[Data in this exercise]:
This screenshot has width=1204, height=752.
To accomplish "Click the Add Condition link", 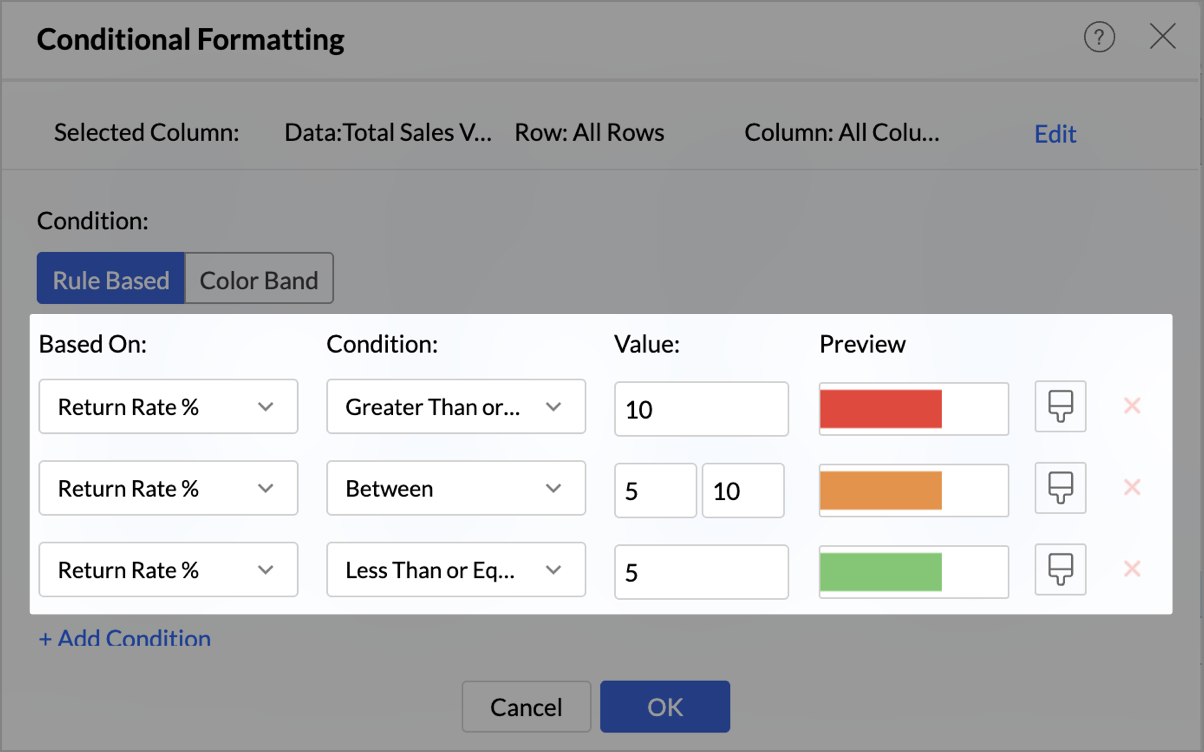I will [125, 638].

==

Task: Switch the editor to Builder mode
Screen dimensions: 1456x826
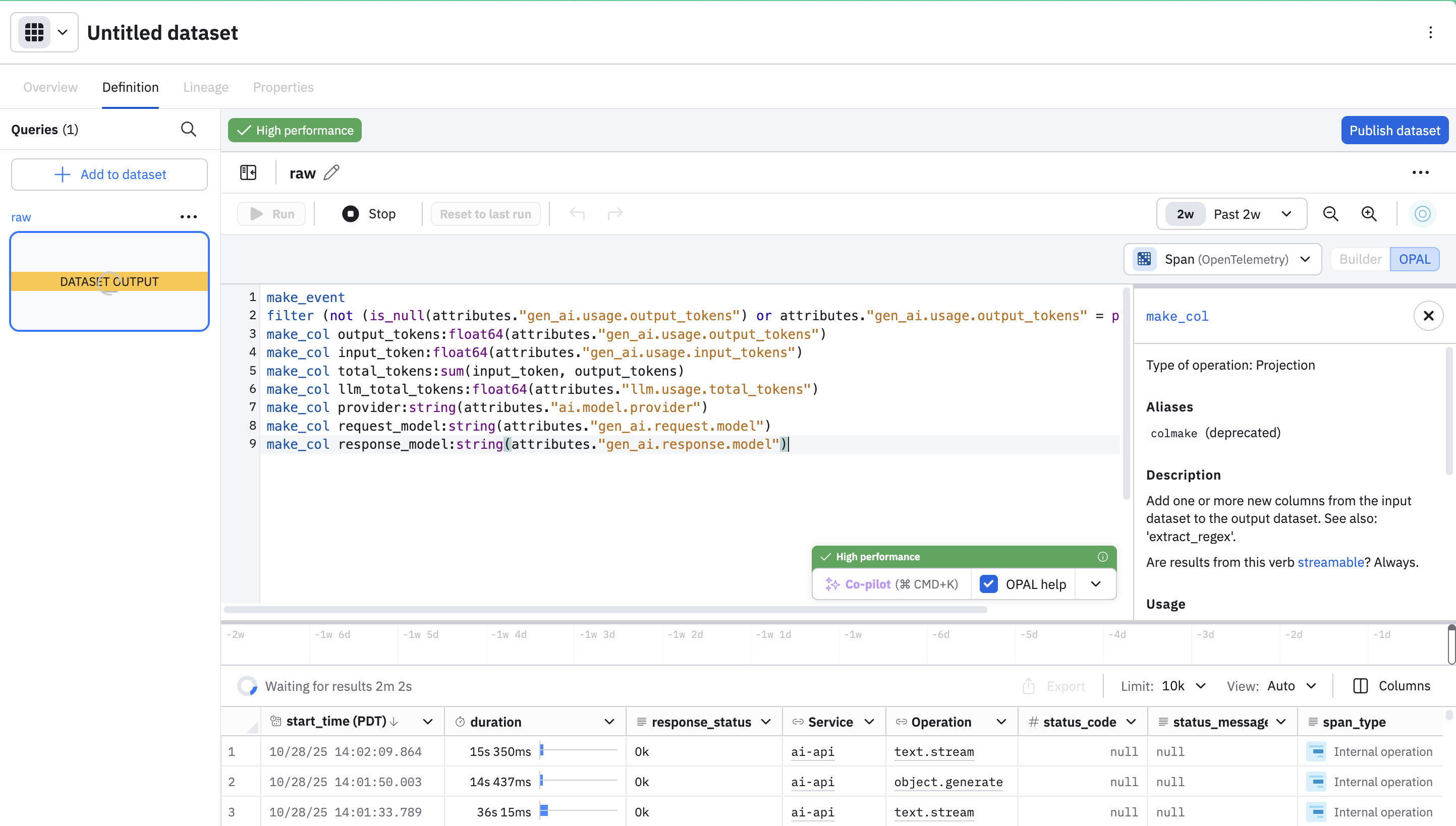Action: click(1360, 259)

[Written exercise]: Find every line in the listing above that contains the string "Task", treating uppercase and lowercase as different, and copy each of those lines.

[Output]:
Task: Switch the editor to Builder mode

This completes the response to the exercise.